La découverte d’un site d’importance à Markoye en 1997 est à l’origine d’un programme conjoint entre l’Université de Ouagadougou (Laboratoire d’Archéologie) et celle de Toulouse le Mirail (UTHA). L’équipe française était sous la direction du professeur Michel Barbaza.
Objectifs
L’art préhistorique avait été jusque-là peu étudié malgré quelques travaux sur les gravures de Arbinda, Pobé et Dokéti et les peintures de Kawara et Yobri. Les circonstances de la découverte des sites de Markoye donnaient l’opportunité d’une étude systématique de ces vestiges. En effet, avec sa grande expérience des grottes à art préhistorique des Pyrénées, le professeur Michel Barbaza était suffisamment outillé pour entreprendre l’étude même si, ici, les sites sont en plein air.
Il s’agissait alors d’en faire l’inventaire à travers une prospection des différents affleurements rocheux autour de Markoye. Mais au-delà des gravures, il convenait de recenser tous les autres témoins permettant d’appréhender les activités humaines passées dans cette région. Cela supposait donc une prospection systématique afin d’établir une carte archéologique la plus exhaustive possible de Markoye et ses environs.

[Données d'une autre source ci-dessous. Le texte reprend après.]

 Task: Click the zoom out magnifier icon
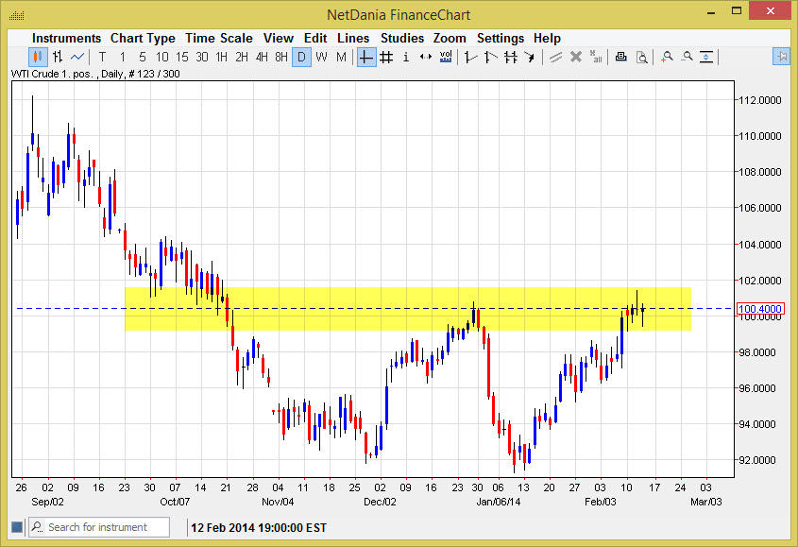click(687, 57)
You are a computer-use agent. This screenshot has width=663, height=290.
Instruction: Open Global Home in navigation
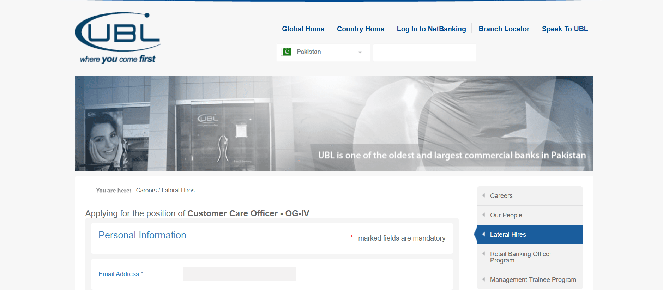tap(303, 29)
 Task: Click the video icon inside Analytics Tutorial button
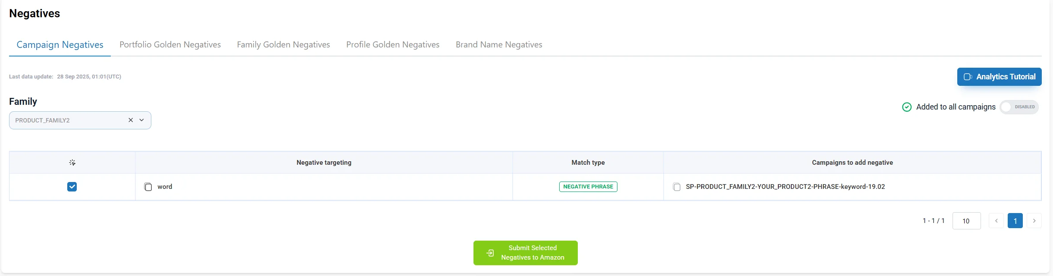[968, 76]
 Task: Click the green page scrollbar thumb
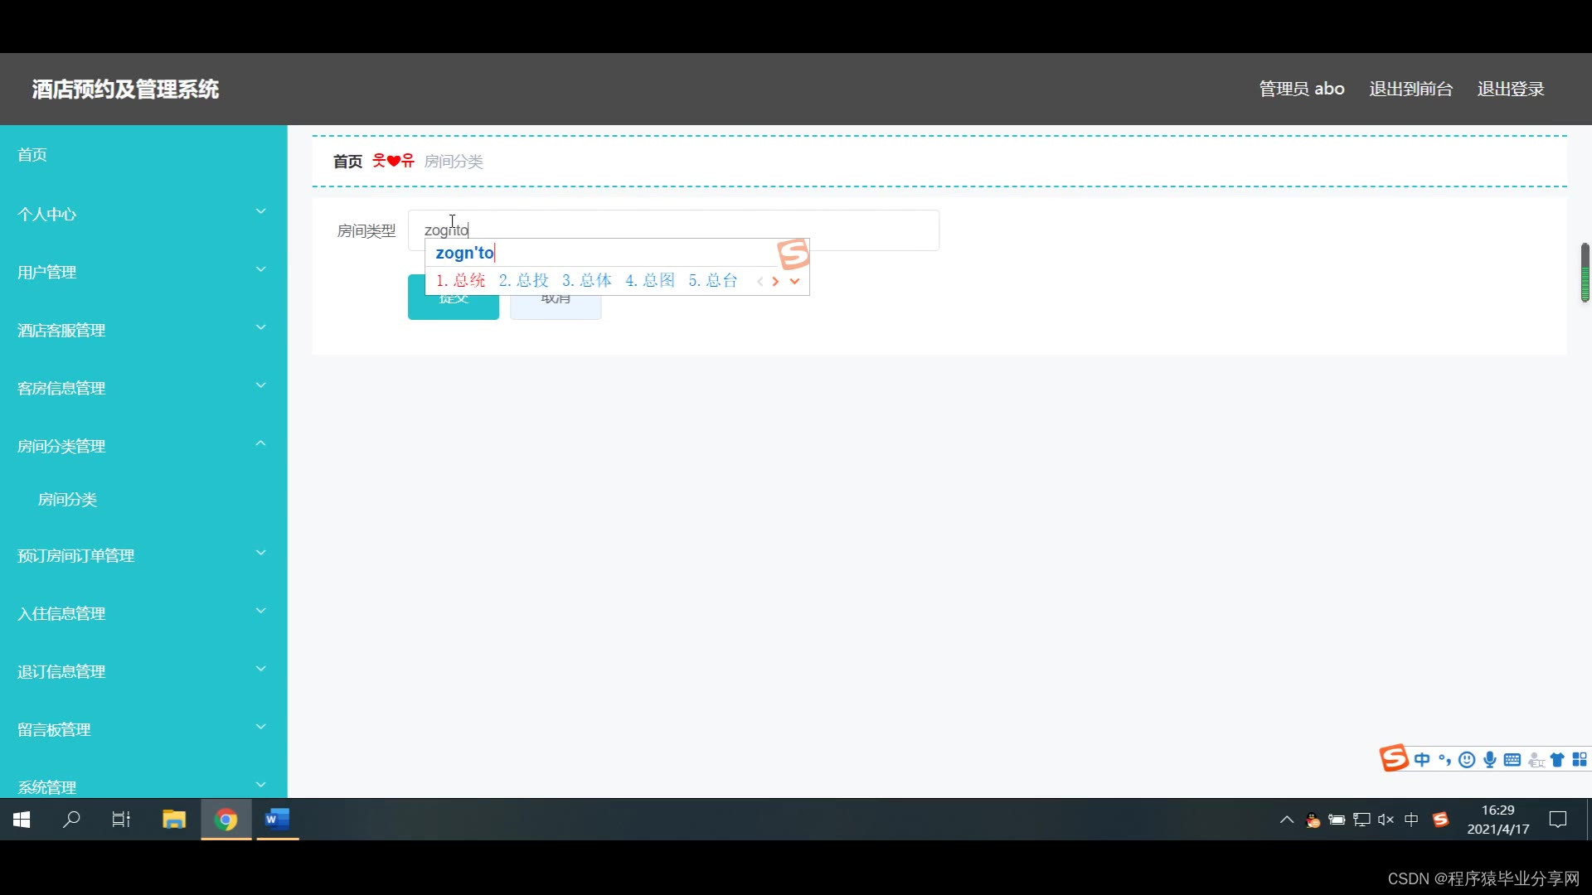click(x=1585, y=273)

Ces travaux doivent aboutir à une bonne caractérisation des gravures de la région de markoye, les autres composantes du système technique et économiques des auteurs des gravures et des autres groupes qui ont occupé la zone et enfin replacer tout cela dans le contexte des gravures et de l’art préhistorique dans son ensemble au Burkina.